### ACTIVITY
Take the line that contains "Défanneur (457, 767)" in the data below and each line after it, through the last, and repeat them unchanged.

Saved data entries
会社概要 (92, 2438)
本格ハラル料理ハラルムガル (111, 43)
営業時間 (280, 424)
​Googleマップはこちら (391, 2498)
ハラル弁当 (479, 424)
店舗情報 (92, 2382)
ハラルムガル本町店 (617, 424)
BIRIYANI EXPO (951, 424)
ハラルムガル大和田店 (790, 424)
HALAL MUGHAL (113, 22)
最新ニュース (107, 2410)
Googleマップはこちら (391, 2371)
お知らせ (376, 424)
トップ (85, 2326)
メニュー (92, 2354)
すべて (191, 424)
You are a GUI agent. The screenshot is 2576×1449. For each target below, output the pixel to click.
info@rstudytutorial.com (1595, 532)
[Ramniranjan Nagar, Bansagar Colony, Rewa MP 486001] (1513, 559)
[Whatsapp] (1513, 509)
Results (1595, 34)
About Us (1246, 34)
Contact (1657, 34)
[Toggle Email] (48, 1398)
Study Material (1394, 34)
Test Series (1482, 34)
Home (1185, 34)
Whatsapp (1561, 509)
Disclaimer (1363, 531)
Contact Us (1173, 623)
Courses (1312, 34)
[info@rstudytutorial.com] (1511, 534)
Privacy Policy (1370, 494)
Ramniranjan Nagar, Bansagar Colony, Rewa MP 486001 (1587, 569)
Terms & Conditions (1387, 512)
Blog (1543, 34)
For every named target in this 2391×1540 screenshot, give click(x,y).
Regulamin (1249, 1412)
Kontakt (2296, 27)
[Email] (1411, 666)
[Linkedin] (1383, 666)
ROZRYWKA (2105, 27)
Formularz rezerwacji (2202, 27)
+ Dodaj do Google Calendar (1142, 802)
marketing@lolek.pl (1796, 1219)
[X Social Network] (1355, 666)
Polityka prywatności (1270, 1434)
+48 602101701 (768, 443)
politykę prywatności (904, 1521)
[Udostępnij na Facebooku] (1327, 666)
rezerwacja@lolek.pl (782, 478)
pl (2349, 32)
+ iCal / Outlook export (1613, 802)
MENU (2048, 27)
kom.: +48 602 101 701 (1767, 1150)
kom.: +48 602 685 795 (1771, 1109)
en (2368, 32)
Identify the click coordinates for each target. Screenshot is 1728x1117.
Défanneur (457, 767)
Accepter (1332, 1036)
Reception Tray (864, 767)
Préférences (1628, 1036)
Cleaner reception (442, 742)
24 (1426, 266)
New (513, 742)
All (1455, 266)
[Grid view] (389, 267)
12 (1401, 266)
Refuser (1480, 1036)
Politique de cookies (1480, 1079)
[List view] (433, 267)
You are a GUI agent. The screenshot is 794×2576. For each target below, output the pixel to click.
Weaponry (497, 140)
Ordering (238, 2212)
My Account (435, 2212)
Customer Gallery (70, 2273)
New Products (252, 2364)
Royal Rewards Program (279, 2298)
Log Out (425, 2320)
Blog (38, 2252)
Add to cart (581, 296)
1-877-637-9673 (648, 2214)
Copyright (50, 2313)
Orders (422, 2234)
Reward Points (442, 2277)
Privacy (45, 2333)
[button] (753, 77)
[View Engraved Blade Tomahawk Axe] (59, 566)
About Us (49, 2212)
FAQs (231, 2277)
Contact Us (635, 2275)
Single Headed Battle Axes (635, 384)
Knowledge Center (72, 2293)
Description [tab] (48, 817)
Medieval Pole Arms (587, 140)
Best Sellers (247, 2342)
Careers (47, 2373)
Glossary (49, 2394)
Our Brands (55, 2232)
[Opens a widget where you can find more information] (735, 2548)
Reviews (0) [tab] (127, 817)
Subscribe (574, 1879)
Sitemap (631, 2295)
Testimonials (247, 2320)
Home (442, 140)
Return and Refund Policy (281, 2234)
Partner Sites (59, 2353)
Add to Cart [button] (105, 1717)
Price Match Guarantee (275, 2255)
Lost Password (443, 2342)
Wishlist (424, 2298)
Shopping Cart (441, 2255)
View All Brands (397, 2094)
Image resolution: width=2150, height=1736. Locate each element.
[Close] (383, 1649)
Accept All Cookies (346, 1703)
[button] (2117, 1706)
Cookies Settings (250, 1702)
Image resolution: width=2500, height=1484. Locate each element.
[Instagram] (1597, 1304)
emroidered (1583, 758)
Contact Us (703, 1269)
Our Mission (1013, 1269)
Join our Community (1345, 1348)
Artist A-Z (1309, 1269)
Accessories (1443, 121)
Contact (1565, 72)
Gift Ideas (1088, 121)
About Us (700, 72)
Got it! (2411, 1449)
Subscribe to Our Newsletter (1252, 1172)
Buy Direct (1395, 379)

### COMPLETED TASK
Défanneur (457, 767)
Accepter (1332, 1036)
Reception Tray (864, 767)
Préférences (1628, 1036)
Cleaner reception (442, 742)
24 (1426, 266)
New (513, 742)
All (1455, 266)
[Grid view] (389, 267)
12 (1401, 266)
Refuser (1480, 1036)
Politique de cookies (1480, 1079)
[List view] (433, 267)
You are a GUI agent. The screenshot is 794×2576. For each target below, output the pixel to click.
Weaponry (497, 140)
Ordering (238, 2212)
My Account (435, 2212)
Customer Gallery (70, 2273)
New Products (252, 2364)
Royal Rewards Program (279, 2298)
Log Out (425, 2320)
Blog (38, 2252)
Add to cart (581, 296)
1-877-637-9673 (648, 2214)
Copyright (50, 2313)
Orders (422, 2234)
Reward Points (442, 2277)
Privacy (45, 2333)
[button] (753, 77)
[View Engraved Blade Tomahawk Axe] (59, 566)
About Us (49, 2212)
FAQs (231, 2277)
Contact Us (635, 2275)
Single Headed Battle Axes (635, 384)
Knowledge Center (72, 2293)
Description [tab] (48, 817)
Medieval Pole Arms (587, 140)
Best Sellers (247, 2342)
Careers (47, 2373)
Glossary (49, 2394)
Our Brands (55, 2232)
[Opens a widget where you can find more information] (735, 2548)
Reviews (0) [tab] (127, 817)
Subscribe (574, 1879)
Sitemap (631, 2295)
Testimonials (247, 2320)
Home (442, 140)
Return and Refund Policy (281, 2234)
Partner Sites (59, 2353)
Add to Cart [button] (105, 1717)
Price Match Guarantee (275, 2255)
Lost Password (443, 2342)
Wishlist (424, 2298)
Shopping Cart (441, 2255)
View All Brands (397, 2094)
Image resolution: width=2150, height=1736. Locate each element.
[Close] (383, 1649)
Accept All Cookies (346, 1703)
[button] (2117, 1706)
Cookies Settings (250, 1702)
Image resolution: width=2500, height=1484. Locate each element.
[Instagram] (1597, 1304)
emroidered (1583, 758)
Contact Us (703, 1269)
Our Mission (1013, 1269)
Join our Community (1345, 1348)
Artist A-Z (1309, 1269)
Accessories (1443, 121)
Contact (1565, 72)
Gift Ideas (1088, 121)
About Us (700, 72)
Got it! (2411, 1449)
Subscribe to Our Newsletter (1252, 1172)
Buy Direct (1395, 379)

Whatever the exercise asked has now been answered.